Particles are divided into six categories, with an additional five subcategories under ferrous wear:
- copper
- white nonferrous: usually aluminum or chromium
- babbitt: particles containing tin and lead
- contaminants: do not change appearance after heating, usually dirt
- fibers: typically from filters
- ferrous wear: magnetic particles that are attracted to the magnetic cylinder
  - high alloy: rarely found on ferrograms
  - low alloy
  - cast iron
  - dark metallic oxides: darkness indicates oxidation
  - red oxides
Being able to identify different particles can prove to be invaluable because the prominence of certain particles can point to specific locations of wear. Furthermore, the presence of particles that do not make contact with the lubricating oil can uncover contamination. This kind of analysis required a trained professional and can be prohibitively expensive for smaller operations.

=== Direct-reading method ===
Direct-reading ferrography is a more mathematical approach to ferrography. Essentially, the buildup on the glass slide is measured by shining a light across the slide. The blockage of the light by the buildup of particles is then used, over time, to calculate an average. An increase in blockage indicates higher amounts of machine wear. This method is less expensive, as expert analysis is not required, and can be automated. However, once an issue is identified, less information is available to diagnose the problem.

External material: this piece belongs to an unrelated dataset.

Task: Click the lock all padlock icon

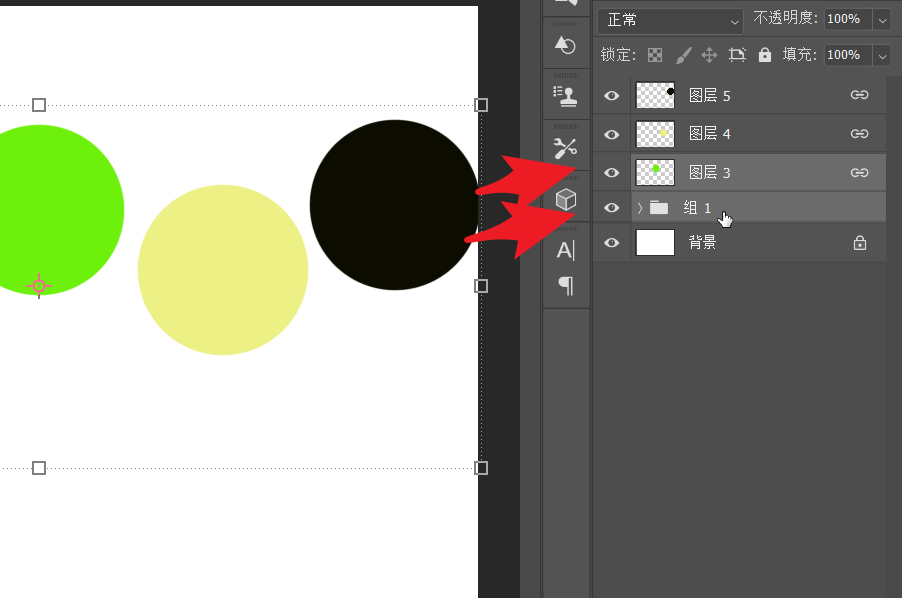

=== On-line visual ferrography ===
On-line visual ferrography (OLVF) allows for images of wear debris to be acquired during routine operation of machinery. It requires attaching an electromagnet, a way to vary the oil flow rate and an image sensor into the oil circuit of the compartment whose oil is being monitored. The ferrous particles in the oil are then deposited in a similar way to using a bench-top ferrograph. Relative wear debris concentration, particle coverage area and images of debris can be obtained from this method.

== Limitations ==
While ferrography is an effective tool for wear analysis, it does come with several limitations. Ferrography is a very expensive procedure because of the specialized and sophisticated instruments required. Ferrography stands out among oil analysis methods because of the magnetic element involved. This allows for a more detailed report that similar methods cannot produce. Additionally, for the qualitative approach which is analytical ferrography, experts are needed to make sense of the raw output. Furthermore, ferrography cannot solve problems, only bring attention to them. These issues then need to be dealt with on their own.